What is needed: Reproduce the records verbatim from the line containing "The height and" through the end of the records, leaving out the pictures.

— begin Data —

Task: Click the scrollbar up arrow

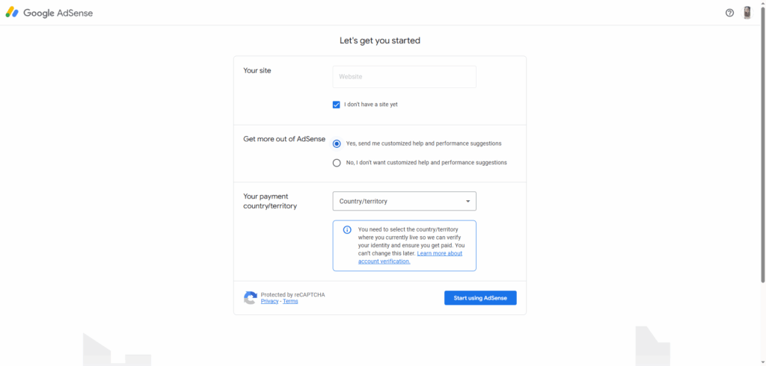Action: (763, 4)
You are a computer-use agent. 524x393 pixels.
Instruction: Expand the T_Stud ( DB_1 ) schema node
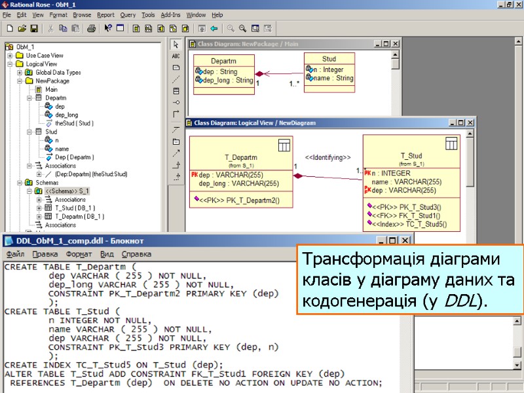39,207
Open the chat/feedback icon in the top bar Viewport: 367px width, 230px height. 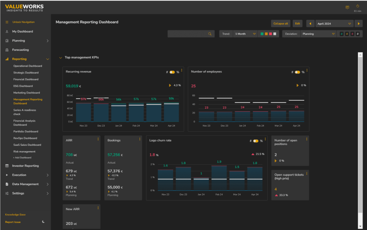click(x=347, y=7)
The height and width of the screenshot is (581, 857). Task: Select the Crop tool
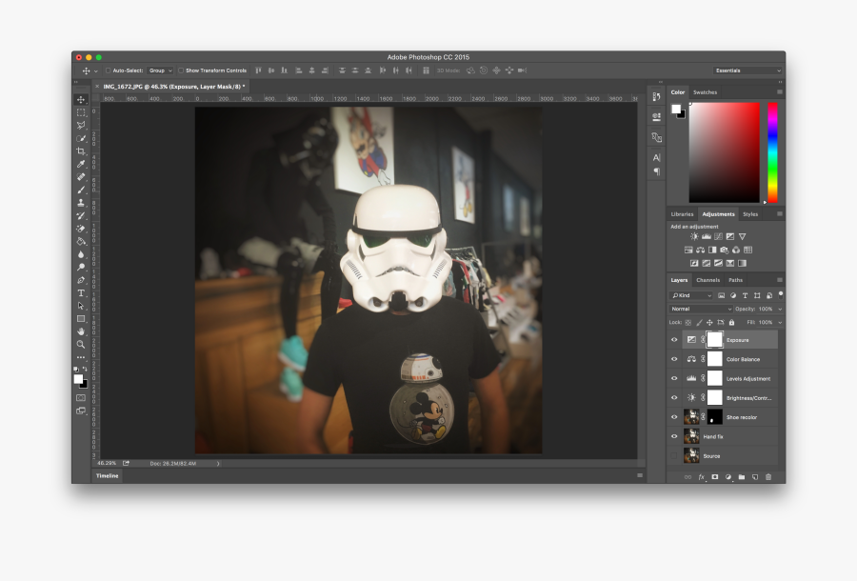coord(81,151)
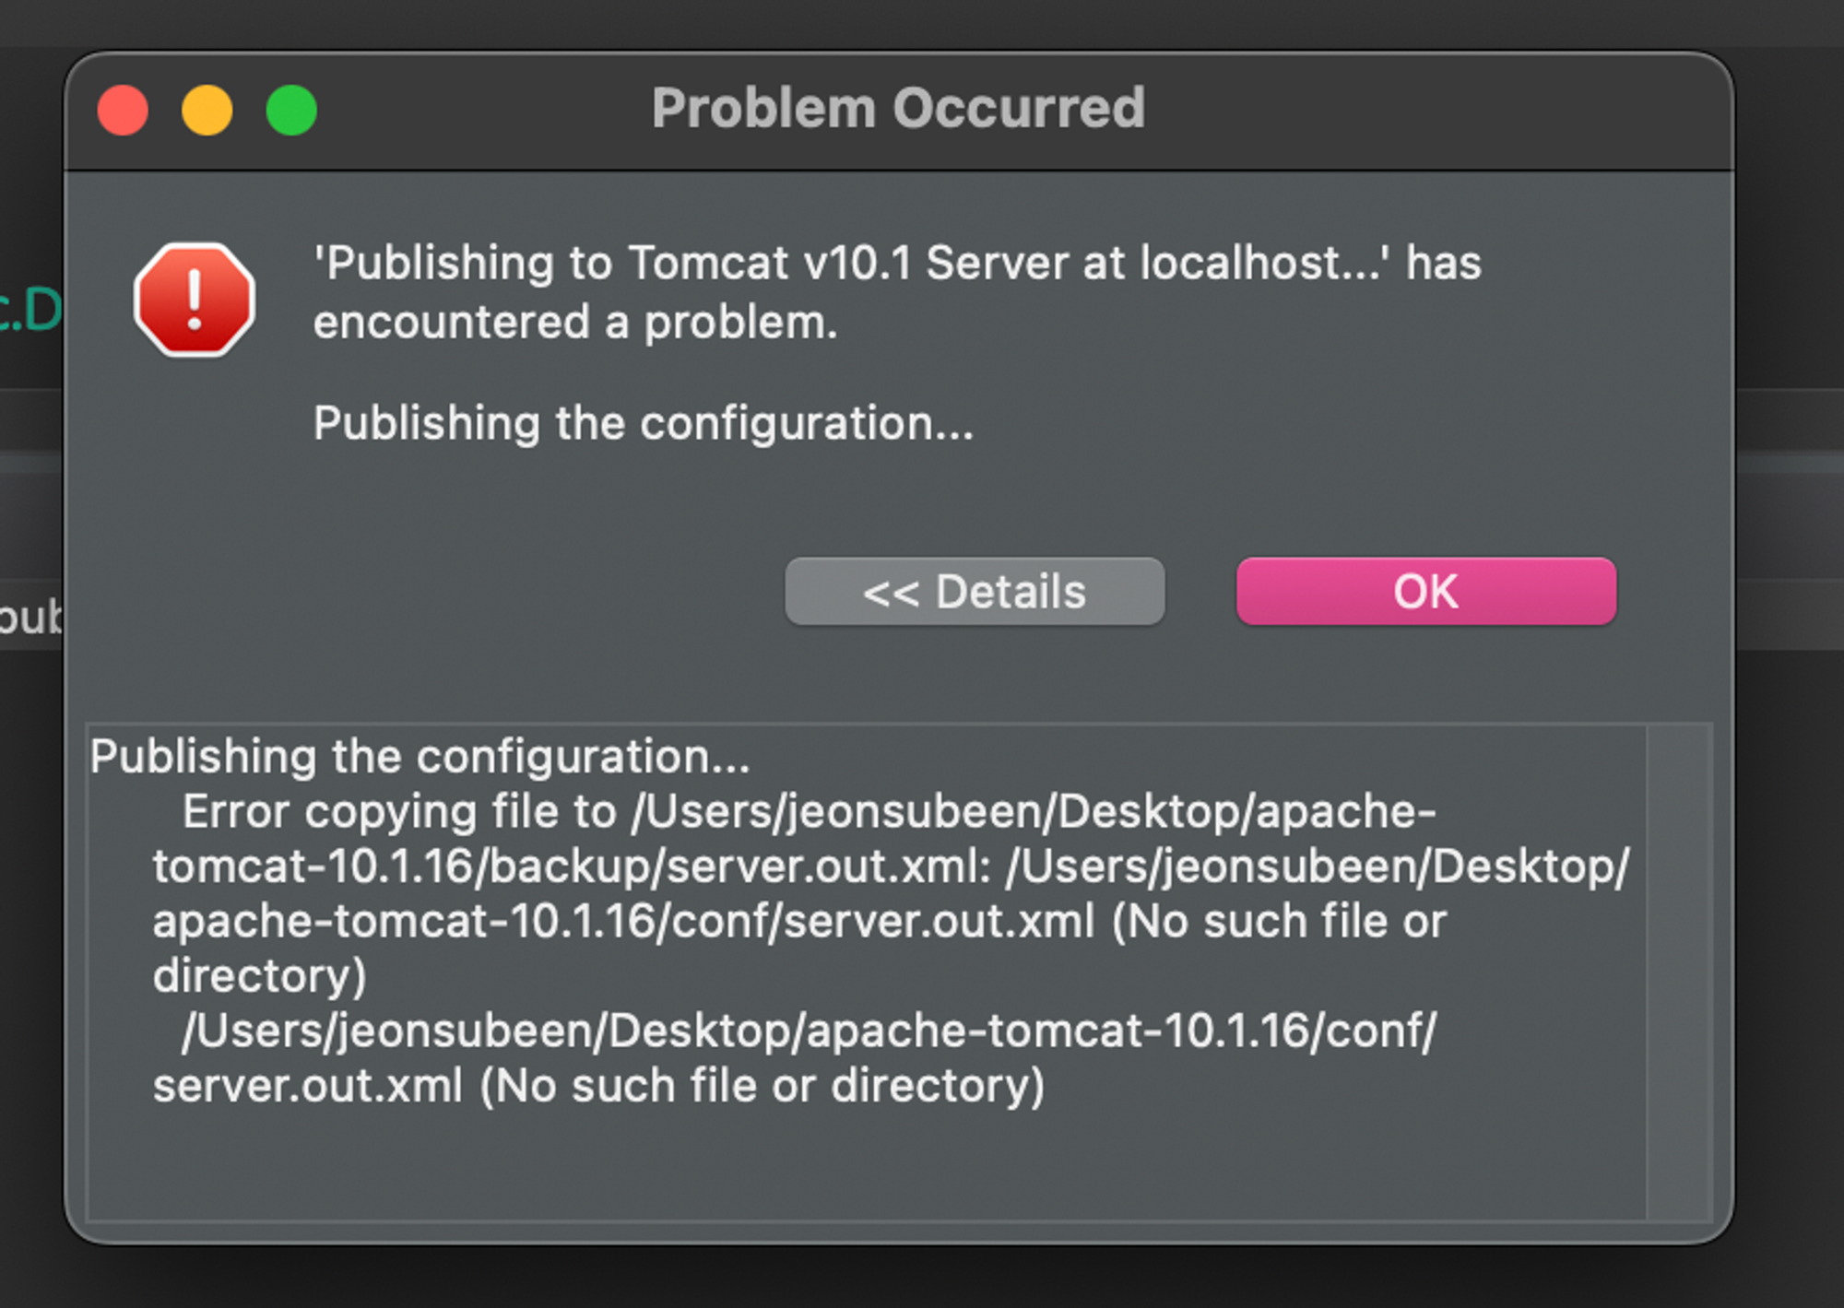Collapse the error details with Details button
The width and height of the screenshot is (1844, 1308).
click(975, 591)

— end Data —

Solution for this task:
The height and width of the screenshot is (581, 857). Task: Select the Crop tool
coord(81,151)
Collapse the error details with Details button
The width and height of the screenshot is (1844, 1308).
click(975, 591)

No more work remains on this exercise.